## Task goal
Start at the line that contains "Given: Click the browser refresh icon" and stop after the line that contains "pos(58,1081)". Write that stretch of the data out again with "star icon" changed to "heart icon" and nothing else altered.

## Information provided
========

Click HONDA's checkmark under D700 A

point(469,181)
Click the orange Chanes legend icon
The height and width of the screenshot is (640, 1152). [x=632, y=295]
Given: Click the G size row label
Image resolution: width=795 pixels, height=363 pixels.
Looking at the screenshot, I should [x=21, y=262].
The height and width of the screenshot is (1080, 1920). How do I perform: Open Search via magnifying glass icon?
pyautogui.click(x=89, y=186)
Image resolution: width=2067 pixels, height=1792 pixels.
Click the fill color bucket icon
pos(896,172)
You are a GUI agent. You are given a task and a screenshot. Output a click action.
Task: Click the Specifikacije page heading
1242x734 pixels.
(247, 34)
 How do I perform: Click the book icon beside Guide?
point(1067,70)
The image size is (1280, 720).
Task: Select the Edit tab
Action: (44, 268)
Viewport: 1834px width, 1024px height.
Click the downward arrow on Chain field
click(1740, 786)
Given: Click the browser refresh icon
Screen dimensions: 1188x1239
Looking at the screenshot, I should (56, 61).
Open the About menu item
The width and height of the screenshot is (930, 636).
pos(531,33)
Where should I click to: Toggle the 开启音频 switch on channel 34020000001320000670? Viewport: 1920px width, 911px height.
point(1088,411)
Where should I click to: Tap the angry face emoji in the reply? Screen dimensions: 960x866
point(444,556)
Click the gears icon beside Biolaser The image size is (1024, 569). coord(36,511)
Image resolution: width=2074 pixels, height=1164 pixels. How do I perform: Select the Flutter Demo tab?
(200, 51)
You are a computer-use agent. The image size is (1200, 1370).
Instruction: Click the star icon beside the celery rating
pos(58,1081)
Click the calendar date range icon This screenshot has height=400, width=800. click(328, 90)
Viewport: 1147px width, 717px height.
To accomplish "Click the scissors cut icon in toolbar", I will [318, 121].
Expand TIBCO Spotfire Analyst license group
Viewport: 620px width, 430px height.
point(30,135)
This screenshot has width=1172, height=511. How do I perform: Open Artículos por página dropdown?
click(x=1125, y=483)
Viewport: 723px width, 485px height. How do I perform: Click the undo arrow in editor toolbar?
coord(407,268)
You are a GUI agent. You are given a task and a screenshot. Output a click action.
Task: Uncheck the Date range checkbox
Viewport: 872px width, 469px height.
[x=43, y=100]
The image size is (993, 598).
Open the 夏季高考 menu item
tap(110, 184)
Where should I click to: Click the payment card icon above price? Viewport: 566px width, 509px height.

========

## The completed task
Given: Click the browser refresh icon
Screen dimensions: 1188x1239
Looking at the screenshot, I should (56, 61).
Open the About menu item
The width and height of the screenshot is (930, 636).
pos(531,33)
Where should I click to: Toggle the 开启音频 switch on channel 34020000001320000670? Viewport: 1920px width, 911px height.
point(1088,411)
Where should I click to: Tap the angry face emoji in the reply? Screen dimensions: 960x866
point(444,556)
Click the gears icon beside Biolaser The image size is (1024, 569). coord(36,511)
Image resolution: width=2074 pixels, height=1164 pixels. How do I perform: Select the Flutter Demo tab?
(200, 51)
You are a computer-use agent. The image size is (1200, 1370).
Instruction: Click the heart icon beside the celery rating
pos(58,1081)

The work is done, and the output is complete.